(Saved data entries)
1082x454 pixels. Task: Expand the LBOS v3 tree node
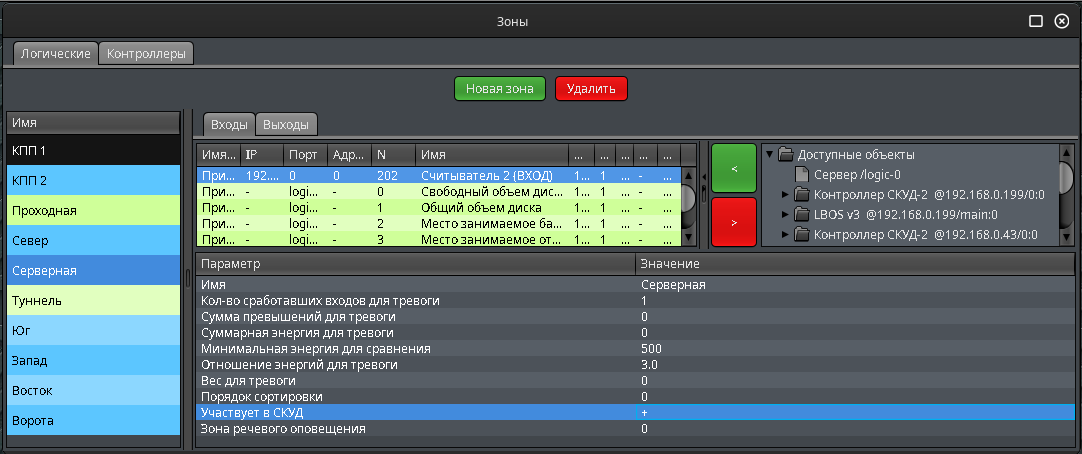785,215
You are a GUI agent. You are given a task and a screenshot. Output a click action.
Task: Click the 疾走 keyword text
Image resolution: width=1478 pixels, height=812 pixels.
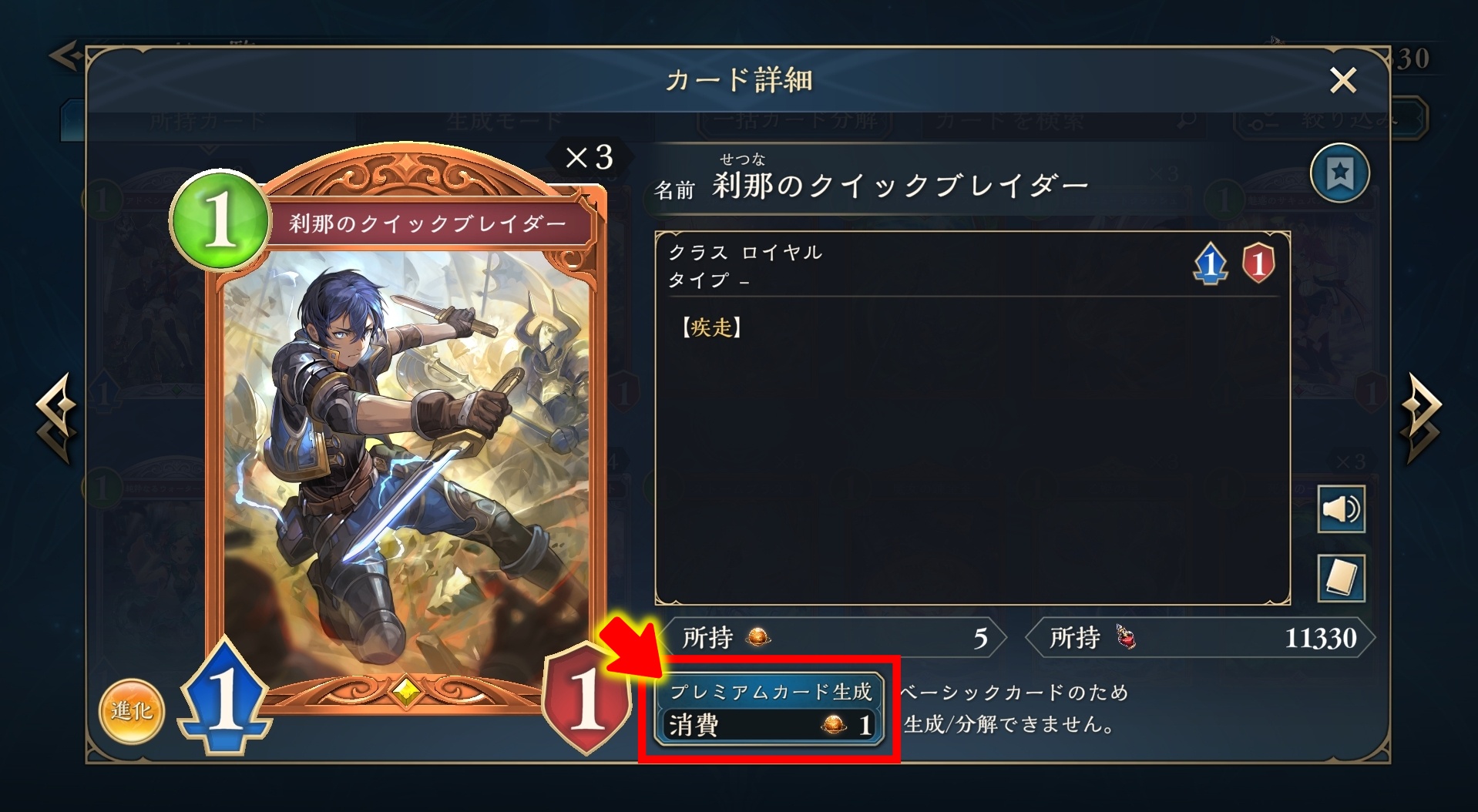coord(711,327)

◆ **GOAL OF THE EXERCISE**
A picture-free version of all the records, repeated exactly, is what to return.

◆ **ANSWER**
1082x454 pixels. Task: Expand the LBOS v3 tree node
785,215
You are a GUI agent. You are given a task and a screenshot. Output a click action.
Task: Click the 疾走 keyword text
Image resolution: width=1478 pixels, height=812 pixels.
coord(711,327)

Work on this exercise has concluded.